-- INSTRUCTIONS FOR THE TASK --
Reproduce all records word for word.

-- SUPPLIED DATA --
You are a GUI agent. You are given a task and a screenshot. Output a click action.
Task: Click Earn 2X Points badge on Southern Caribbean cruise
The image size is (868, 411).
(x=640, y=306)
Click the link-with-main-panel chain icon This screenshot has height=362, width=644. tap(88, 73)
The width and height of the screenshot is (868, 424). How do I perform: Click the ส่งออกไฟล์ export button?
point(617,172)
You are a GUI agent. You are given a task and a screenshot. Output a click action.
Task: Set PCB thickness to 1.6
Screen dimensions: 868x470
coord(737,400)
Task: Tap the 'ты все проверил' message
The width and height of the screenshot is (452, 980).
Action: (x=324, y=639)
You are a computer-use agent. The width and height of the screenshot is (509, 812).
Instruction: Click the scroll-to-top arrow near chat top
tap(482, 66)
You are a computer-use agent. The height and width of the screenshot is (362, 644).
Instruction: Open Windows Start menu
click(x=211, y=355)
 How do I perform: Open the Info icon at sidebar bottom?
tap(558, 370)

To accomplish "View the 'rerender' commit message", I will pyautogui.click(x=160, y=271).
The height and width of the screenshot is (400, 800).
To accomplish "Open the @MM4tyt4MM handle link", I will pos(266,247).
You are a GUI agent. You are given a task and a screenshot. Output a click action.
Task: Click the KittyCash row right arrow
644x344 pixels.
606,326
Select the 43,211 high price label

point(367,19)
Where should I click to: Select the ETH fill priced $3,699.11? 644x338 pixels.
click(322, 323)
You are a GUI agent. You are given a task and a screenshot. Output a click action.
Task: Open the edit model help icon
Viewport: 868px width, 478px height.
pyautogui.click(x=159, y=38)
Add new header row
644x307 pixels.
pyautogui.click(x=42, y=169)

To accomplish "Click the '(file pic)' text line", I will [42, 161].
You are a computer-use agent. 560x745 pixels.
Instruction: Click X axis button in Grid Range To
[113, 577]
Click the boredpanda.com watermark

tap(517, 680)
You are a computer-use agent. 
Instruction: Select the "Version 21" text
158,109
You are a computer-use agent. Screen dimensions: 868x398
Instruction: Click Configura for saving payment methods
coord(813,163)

-- SOLVED EXERCISE --
You are a GUI agent. You are given a task and a screenshot. Output a click action.
Task: Click Earn 2X Points badge on Southern Caribbean cruise
The image size is (868, 411).
(x=640, y=306)
Click the link-with-main-panel chain icon This screenshot has height=362, width=644. tap(88, 73)
The width and height of the screenshot is (868, 424). How do I perform: Click the ส่งออกไฟล์ export button?
point(617,172)
You are a GUI agent. You are given a task and a screenshot. Output a click action.
Task: Set PCB thickness to 1.6
Screen dimensions: 868x470
coord(737,400)
Task: Tap the 'ты все проверил' message
The width and height of the screenshot is (452, 980).
Action: (x=324, y=639)
You are a computer-use agent. The width and height of the screenshot is (509, 812).
Instruction: Click the scroll-to-top arrow near chat top
tap(482, 66)
You are a computer-use agent. The height and width of the screenshot is (362, 644).
Instruction: Open Windows Start menu
click(x=211, y=355)
 How do I perform: Open the Info icon at sidebar bottom?
tap(558, 370)

To accomplish "View the 'rerender' commit message", I will pyautogui.click(x=160, y=271).
The height and width of the screenshot is (400, 800).
To accomplish "Open the @MM4tyt4MM handle link", I will pos(266,247).
You are a GUI agent. You are given a task and a screenshot. Output a click action.
Task: Click the KittyCash row right arrow
644x344 pixels.
606,326
Select the 43,211 high price label

point(367,19)
Where should I click to: Select the ETH fill priced $3,699.11? 644x338 pixels.
click(322, 323)
You are a GUI agent. You are given a task and a screenshot. Output a click action.
Task: Open the edit model help icon
Viewport: 868px width, 478px height.
pyautogui.click(x=159, y=38)
Add new header row
644x307 pixels.
pyautogui.click(x=42, y=169)

To accomplish "Click the '(file pic)' text line", I will [42, 161].
You are a computer-use agent. 560x745 pixels.
Instruction: Click X axis button in Grid Range To
[113, 577]
Click the boredpanda.com watermark

tap(517, 680)
You are a computer-use agent. 
Instruction: Select the "Version 21" text
158,109
You are a computer-use agent. Screen dimensions: 868x398
Instruction: Click Configura for saving payment methods
coord(813,163)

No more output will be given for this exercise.